* _Aim of the task_: Give back, word for word, the line that contains "Estatuto Editorial (315, 2530)" and all lines after it in the material, through the last; please include only these.

* _Information provided_:
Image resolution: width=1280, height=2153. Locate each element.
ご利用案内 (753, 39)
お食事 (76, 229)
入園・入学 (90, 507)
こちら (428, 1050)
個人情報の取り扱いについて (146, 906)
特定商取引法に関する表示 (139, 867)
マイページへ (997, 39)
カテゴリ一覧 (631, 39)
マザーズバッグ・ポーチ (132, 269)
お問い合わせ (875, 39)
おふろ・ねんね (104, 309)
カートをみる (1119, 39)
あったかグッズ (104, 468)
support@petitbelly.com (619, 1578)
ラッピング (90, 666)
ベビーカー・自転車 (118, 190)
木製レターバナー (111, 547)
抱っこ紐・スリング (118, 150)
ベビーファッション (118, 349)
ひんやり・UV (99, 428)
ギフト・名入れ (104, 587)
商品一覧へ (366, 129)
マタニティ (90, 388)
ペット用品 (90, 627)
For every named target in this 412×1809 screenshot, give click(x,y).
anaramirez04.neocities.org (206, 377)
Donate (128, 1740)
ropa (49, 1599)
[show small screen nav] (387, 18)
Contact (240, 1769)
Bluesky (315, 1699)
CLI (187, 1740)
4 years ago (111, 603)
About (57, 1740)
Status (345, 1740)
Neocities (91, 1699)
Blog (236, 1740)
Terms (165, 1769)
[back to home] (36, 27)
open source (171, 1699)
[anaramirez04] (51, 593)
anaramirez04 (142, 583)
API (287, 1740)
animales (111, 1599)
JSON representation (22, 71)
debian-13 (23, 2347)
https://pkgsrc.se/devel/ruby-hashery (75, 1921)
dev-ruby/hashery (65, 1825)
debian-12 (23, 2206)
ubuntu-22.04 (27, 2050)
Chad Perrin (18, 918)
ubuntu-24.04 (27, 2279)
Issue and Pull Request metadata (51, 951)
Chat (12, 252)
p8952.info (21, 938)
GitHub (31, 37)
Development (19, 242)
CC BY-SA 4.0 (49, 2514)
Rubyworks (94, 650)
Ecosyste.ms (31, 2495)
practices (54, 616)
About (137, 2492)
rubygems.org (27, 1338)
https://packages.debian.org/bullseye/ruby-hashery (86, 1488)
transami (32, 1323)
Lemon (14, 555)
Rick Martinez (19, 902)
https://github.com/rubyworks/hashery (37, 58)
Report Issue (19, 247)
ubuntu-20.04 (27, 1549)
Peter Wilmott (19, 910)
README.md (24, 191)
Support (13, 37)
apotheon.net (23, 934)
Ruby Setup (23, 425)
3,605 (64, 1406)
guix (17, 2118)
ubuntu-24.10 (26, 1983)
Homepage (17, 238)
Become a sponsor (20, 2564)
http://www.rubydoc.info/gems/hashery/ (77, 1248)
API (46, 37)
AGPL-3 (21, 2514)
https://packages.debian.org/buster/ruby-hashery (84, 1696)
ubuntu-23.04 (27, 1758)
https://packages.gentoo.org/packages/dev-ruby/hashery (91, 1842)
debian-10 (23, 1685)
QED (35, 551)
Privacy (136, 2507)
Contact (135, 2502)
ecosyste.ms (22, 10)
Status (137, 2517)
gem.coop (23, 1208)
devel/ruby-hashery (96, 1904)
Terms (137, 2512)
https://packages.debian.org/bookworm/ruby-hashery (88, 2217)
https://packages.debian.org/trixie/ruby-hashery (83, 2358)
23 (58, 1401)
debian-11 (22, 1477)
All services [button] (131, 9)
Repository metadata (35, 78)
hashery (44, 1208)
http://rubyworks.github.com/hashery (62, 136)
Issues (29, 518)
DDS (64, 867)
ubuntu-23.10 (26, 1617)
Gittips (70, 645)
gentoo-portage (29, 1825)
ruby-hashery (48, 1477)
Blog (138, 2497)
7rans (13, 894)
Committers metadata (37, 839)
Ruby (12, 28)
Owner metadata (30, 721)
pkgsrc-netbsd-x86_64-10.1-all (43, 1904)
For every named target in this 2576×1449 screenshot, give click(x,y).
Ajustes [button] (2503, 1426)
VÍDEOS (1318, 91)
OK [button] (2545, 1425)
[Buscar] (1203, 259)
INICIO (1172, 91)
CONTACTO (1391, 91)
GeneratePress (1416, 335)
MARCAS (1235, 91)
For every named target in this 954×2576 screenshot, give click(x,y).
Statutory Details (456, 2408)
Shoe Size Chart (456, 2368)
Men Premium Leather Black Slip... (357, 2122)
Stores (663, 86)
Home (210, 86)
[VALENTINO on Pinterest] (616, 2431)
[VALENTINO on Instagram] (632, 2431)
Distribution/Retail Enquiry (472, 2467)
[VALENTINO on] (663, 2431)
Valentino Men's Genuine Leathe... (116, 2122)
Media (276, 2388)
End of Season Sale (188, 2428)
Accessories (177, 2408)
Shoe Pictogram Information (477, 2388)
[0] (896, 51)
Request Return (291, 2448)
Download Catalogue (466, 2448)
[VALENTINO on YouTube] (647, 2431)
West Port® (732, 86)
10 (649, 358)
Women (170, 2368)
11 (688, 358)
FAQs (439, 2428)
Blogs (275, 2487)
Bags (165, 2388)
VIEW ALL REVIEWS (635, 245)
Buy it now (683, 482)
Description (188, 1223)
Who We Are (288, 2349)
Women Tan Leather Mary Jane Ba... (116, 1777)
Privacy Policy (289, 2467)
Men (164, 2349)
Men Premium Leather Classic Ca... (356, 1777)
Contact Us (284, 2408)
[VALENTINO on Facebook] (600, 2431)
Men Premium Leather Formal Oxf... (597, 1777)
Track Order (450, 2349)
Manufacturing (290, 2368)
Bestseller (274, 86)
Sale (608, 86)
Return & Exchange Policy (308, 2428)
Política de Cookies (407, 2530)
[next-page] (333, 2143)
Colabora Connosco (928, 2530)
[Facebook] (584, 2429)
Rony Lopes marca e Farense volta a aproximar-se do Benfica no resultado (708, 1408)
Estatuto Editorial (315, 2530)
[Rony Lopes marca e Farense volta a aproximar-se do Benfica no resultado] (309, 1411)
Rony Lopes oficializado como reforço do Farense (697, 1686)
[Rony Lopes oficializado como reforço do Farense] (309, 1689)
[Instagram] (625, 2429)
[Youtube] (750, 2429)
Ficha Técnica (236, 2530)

* _The completed task_:
Estatuto Editorial (315, 2530)
[Rony Lopes marca e Farense volta a aproximar-se do Benfica no resultado] (309, 1411)
Rony Lopes oficializado como reforço do Farense (697, 1686)
[Rony Lopes oficializado como reforço do Farense] (309, 1689)
[Instagram] (625, 2429)
[Youtube] (750, 2429)
Ficha Técnica (236, 2530)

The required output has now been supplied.